Required work: Copy the entries exactly. Leave nothing out and add nothing.

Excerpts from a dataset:

__________________________________________________

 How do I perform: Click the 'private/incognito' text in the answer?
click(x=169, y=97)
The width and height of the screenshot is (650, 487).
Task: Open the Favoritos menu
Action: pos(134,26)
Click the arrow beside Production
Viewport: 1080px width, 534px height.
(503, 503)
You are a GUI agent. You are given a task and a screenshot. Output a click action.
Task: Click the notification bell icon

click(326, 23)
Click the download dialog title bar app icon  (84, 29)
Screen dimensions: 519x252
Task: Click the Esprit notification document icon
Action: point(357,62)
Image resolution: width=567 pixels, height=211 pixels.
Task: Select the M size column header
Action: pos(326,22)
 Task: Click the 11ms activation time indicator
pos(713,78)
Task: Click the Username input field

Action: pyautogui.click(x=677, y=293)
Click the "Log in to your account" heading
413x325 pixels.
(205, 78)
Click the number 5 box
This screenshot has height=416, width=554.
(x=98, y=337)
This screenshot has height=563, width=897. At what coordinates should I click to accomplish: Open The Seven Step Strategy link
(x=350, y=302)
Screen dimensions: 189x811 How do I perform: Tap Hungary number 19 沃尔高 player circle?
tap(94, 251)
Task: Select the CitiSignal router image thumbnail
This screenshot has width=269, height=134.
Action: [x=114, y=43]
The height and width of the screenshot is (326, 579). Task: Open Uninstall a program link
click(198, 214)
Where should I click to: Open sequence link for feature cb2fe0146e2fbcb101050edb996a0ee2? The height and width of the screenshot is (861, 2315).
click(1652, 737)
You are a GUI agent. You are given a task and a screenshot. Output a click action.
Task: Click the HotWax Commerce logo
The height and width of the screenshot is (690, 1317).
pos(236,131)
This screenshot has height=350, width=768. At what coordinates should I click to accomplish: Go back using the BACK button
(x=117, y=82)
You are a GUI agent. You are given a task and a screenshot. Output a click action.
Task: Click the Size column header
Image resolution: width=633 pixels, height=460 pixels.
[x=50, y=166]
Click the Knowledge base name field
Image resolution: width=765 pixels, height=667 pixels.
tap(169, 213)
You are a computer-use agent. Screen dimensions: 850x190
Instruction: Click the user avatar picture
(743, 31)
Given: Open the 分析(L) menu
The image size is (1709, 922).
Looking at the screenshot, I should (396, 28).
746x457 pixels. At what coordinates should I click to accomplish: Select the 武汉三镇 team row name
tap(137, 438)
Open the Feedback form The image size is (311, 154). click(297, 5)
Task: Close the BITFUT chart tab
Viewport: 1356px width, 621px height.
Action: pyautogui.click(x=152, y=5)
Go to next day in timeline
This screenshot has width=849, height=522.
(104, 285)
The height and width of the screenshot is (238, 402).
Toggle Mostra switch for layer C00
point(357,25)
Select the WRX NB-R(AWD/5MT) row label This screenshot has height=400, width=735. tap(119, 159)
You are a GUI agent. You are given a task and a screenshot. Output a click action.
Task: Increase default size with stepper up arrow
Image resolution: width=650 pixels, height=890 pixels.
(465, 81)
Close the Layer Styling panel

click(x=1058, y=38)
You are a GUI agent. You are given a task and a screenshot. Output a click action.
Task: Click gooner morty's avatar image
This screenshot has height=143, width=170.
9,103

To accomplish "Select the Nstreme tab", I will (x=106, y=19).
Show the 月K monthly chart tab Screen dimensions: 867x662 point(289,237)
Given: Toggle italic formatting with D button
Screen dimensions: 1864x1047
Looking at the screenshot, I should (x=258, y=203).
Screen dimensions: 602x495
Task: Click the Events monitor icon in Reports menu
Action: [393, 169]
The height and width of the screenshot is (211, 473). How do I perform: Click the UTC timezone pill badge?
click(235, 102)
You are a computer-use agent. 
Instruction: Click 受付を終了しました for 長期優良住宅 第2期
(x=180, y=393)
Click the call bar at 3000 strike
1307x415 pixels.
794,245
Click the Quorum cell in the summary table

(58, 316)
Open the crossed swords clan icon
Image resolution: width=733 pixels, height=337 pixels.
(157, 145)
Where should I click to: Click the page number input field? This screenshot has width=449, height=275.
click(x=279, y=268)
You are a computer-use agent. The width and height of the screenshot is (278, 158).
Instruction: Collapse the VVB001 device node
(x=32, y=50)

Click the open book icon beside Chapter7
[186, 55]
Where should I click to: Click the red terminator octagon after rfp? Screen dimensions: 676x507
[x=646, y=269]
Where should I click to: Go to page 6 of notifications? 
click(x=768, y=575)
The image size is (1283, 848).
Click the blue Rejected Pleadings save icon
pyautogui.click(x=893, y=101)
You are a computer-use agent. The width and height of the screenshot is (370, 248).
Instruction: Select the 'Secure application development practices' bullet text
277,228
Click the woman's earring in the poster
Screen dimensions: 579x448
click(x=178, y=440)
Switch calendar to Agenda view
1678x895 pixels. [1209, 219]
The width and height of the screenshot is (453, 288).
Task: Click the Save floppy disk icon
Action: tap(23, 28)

__________________________________________________

Problem solution:
 How do I perform: Click the 'private/incognito' text in the answer?
click(x=169, y=97)
The width and height of the screenshot is (650, 487).
Task: Open the Favoritos menu
Action: pos(134,26)
Click the arrow beside Production
Viewport: 1080px width, 534px height.
(503, 503)
You are a GUI agent. You are given a task and a screenshot. Output a click action.
Task: Click the notification bell icon

click(326, 23)
Click the download dialog title bar app icon  (84, 29)
Screen dimensions: 519x252
Task: Click the Esprit notification document icon
Action: point(357,62)
Image resolution: width=567 pixels, height=211 pixels.
Task: Select the M size column header
Action: pos(326,22)
 Task: Click the 11ms activation time indicator
pos(713,78)
Task: Click the Username input field

Action: pyautogui.click(x=677, y=293)
Click the "Log in to your account" heading
413x325 pixels.
(205, 78)
Click the number 5 box
This screenshot has height=416, width=554.
(x=98, y=337)
This screenshot has height=563, width=897. At what coordinates should I click to accomplish: Open The Seven Step Strategy link
(x=350, y=302)
Screen dimensions: 189x811 How do I perform: Tap Hungary number 19 沃尔高 player circle?
tap(94, 251)
Task: Select the CitiSignal router image thumbnail
This screenshot has width=269, height=134.
Action: [x=114, y=43]
The height and width of the screenshot is (326, 579). Task: Open Uninstall a program link
click(198, 214)
Where should I click to: Open sequence link for feature cb2fe0146e2fbcb101050edb996a0ee2? The height and width of the screenshot is (861, 2315).
click(1652, 737)
You are a GUI agent. You are given a task and a screenshot. Output a click action.
Task: Click the HotWax Commerce logo
The height and width of the screenshot is (690, 1317).
pos(236,131)
This screenshot has height=350, width=768. At what coordinates should I click to accomplish: Go back using the BACK button
(x=117, y=82)
You are a GUI agent. You are given a task and a screenshot. Output a click action.
Task: Click the Size column header
Image resolution: width=633 pixels, height=460 pixels.
[x=50, y=166]
Click the Knowledge base name field
Image resolution: width=765 pixels, height=667 pixels.
tap(169, 213)
You are a computer-use agent. Screen dimensions: 850x190
Instruction: Click the user avatar picture
(743, 31)
Given: Open the 分析(L) menu
The image size is (1709, 922).
Looking at the screenshot, I should (396, 28).
746x457 pixels. At what coordinates should I click to accomplish: Select the 武汉三镇 team row name
tap(137, 438)
Open the Feedback form The image size is (311, 154). click(297, 5)
Task: Close the BITFUT chart tab
Viewport: 1356px width, 621px height.
Action: pyautogui.click(x=152, y=5)
Go to next day in timeline
This screenshot has width=849, height=522.
(104, 285)
The height and width of the screenshot is (238, 402).
Toggle Mostra switch for layer C00
point(357,25)
Select the WRX NB-R(AWD/5MT) row label This screenshot has height=400, width=735. tap(119, 159)
You are a GUI agent. You are given a task and a screenshot. Output a click action.
Task: Increase default size with stepper up arrow
Image resolution: width=650 pixels, height=890 pixels.
(465, 81)
Close the Layer Styling panel

click(x=1058, y=38)
You are a GUI agent. You are given a task and a screenshot. Output a click action.
Task: Click gooner morty's avatar image
This screenshot has height=143, width=170.
9,103

To accomplish "Select the Nstreme tab", I will (x=106, y=19).
Show the 月K monthly chart tab Screen dimensions: 867x662 point(289,237)
Given: Toggle italic formatting with D button
Screen dimensions: 1864x1047
Looking at the screenshot, I should (x=258, y=203).
Screen dimensions: 602x495
Task: Click the Events monitor icon in Reports menu
Action: [393, 169]
The height and width of the screenshot is (211, 473). How do I perform: Click the UTC timezone pill badge?
click(235, 102)
You are a computer-use agent. 
Instruction: Click 受付を終了しました for 長期優良住宅 第2期
(x=180, y=393)
Click the call bar at 3000 strike
1307x415 pixels.
794,245
Click the Quorum cell in the summary table

(58, 316)
Open the crossed swords clan icon
Image resolution: width=733 pixels, height=337 pixels.
(157, 145)
Where should I click to: Click the page number input field? This screenshot has width=449, height=275.
click(x=279, y=268)
You are a computer-use agent. The width and height of the screenshot is (278, 158).
Instruction: Collapse the VVB001 device node
(x=32, y=50)

Click the open book icon beside Chapter7
[186, 55]
Where should I click to: Click the red terminator octagon after rfp? Screen dimensions: 676x507
[x=646, y=269]
Where should I click to: Go to page 6 of notifications? 
click(x=768, y=575)
The image size is (1283, 848).
Click the blue Rejected Pleadings save icon
pyautogui.click(x=893, y=101)
You are a computer-use agent. The width and height of the screenshot is (370, 248).
Instruction: Select the 'Secure application development practices' bullet text
277,228
Click the woman's earring in the poster
Screen dimensions: 579x448
click(x=178, y=440)
Switch calendar to Agenda view
1678x895 pixels. [1209, 219]
The width and height of the screenshot is (453, 288).
Task: Click the Save floppy disk icon
Action: tap(23, 28)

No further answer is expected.